### What to work on
Every record below should appear in your answer, copied exactly.

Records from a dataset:
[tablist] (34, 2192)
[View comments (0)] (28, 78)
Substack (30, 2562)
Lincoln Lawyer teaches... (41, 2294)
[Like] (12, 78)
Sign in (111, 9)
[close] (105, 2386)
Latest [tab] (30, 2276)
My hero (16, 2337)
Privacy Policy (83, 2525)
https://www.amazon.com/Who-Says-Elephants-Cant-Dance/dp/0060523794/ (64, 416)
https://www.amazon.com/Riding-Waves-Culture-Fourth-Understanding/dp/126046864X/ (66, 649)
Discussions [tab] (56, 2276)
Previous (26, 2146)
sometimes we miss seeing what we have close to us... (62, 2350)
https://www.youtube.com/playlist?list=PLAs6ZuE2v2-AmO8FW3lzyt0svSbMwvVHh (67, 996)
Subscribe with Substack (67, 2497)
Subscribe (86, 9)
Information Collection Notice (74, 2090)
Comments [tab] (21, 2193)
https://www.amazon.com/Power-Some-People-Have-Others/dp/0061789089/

### Response box
[tablist] (34, 2192)
[View comments (0)] (28, 78)
Substack (30, 2562)
Lincoln Lawyer teaches... (41, 2294)
[Like] (12, 78)
Sign in (111, 9)
[close] (105, 2386)
Latest [tab] (30, 2276)
My hero (16, 2337)
Privacy Policy (83, 2525)
https://www.amazon.com/Who-Says-Elephants-Cant-Dance/dp/0060523794/ (64, 416)
https://www.amazon.com/Riding-Waves-Culture-Fourth-Understanding/dp/126046864X/ (66, 649)
Discussions [tab] (56, 2276)
Previous (26, 2146)
sometimes we miss seeing what we have close to us... (62, 2350)
https://www.youtube.com/playlist?list=PLAs6ZuE2v2-AmO8FW3lzyt0svSbMwvVHh (67, 996)
Subscribe with Substack (67, 2497)
Subscribe (86, 9)
Information Collection Notice (74, 2090)
Comments [tab] (21, 2193)
https://www.amazon.com/Power-Some-People-Have-Others/dp/0061789089/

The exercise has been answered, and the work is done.